The effect of flow rate on the performance of the figure-8 column mounted at 90° and 0° on separation of dipeptides by centrifugal counter-current chromatography

Angle	Mobile phase	Flow rate (ml/min)	Sf (%)	Rs	N	Pressure (Psi)
90°	Lower phase	0.07	37.2	1.21	163/67	83
		0.06	38.7	1.28	115/66	75
		0.05	40.5	1.31	135/66	71
		0.04	42.7	1.45	134/67	68
		0.03	45.3	1.57	143/74	61
	Upper phase	0.07	38.1	0.82	38/135	92
		0.06	39.7	0.86	46/68	90
		0.05	42.2	0.99	55/37	87
		0.04	44.4	1.13	94/167	76
		0.03	47.2	1.17	109/116	69
0°	Lower phase	0.07	35.3	1.48	309/115	205
		0.06	36.4	1.67	322/154	202
		0.05	37.8	1.93	316/166	201
		0.04	39.1	2.34	380/231	198
		0.03	39.8	3.28	326/317	193
	Upper phase	0.07	36.3	0.93	68/111	222
		0.06	37.2	1.07	61/108	220
		0.05	38.8	1.21	72/153	215
		0.04	40.1	1.37	94/120	211
		0.03	41.2	1.53	105/102	207

Note: Solvent system: BAW system; Sample: Val-Tyr, Trp-Tyr; Sample size: 40 µl; Rotational speed; 1000 rpm.

Figure 5.

Comparison of performance of dipeptide separation with 0 and 90 degree angles at various flow rates in centrifugal counter-current chromatography with figure-8 column. Sample: Trp-Tyr, Val-tyr; sample size: 40 µl; solvent system: BAW; revolution speed: 1000 rpm; column capacity: 3.4 ml. (A) relationship between retention of stationary phase and flow rate; (B) relationship between resolution and flow rate; (C) relationship between column pressure and flow rate.

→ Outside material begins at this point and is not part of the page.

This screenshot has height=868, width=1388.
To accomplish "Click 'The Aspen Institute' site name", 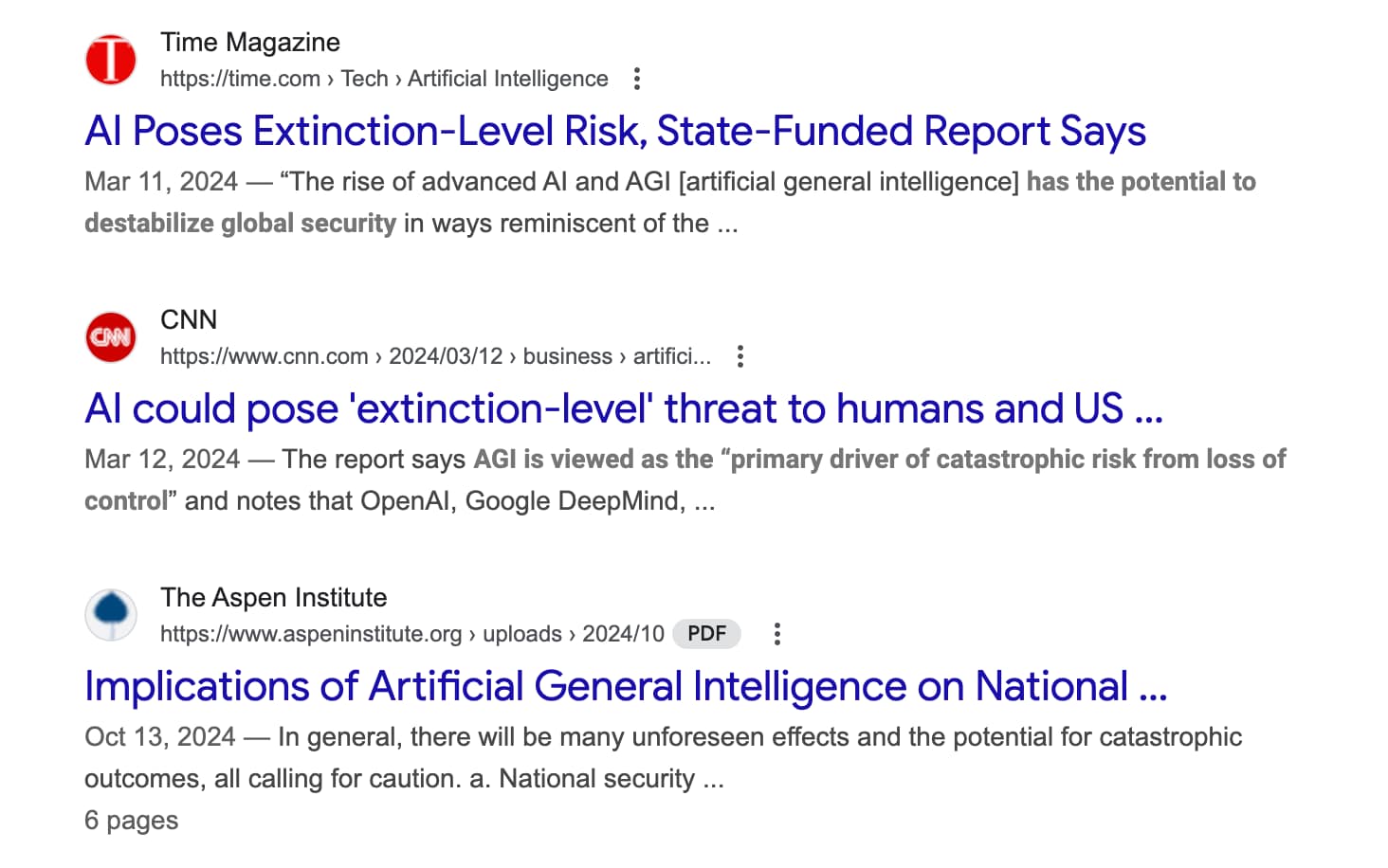I will click(x=273, y=598).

It is interesting to note that the figure-8 column yields much higher Rs but lower Sf at 0° than at 90°, whereas this relationship is reversed in the coiled separation column.

4. Conclusions

Overall results indicates that the larger column angle gives higher stationary phase retention by undergoing laminar flow of the two phases through the column which in turn limits the interface area of the two phases for mass transfer resulting in lower Rs. On the other hand, a smaller column angle reduces the stationary phase retention and increases the column pressure, but yields higher Rs by producing droplet flow of the mobile phase which provides a large interface area to enhance the mass transfer process. The best Rs value was attained from the 0° angle column orientation at a low flow rate of the lower mobile phase.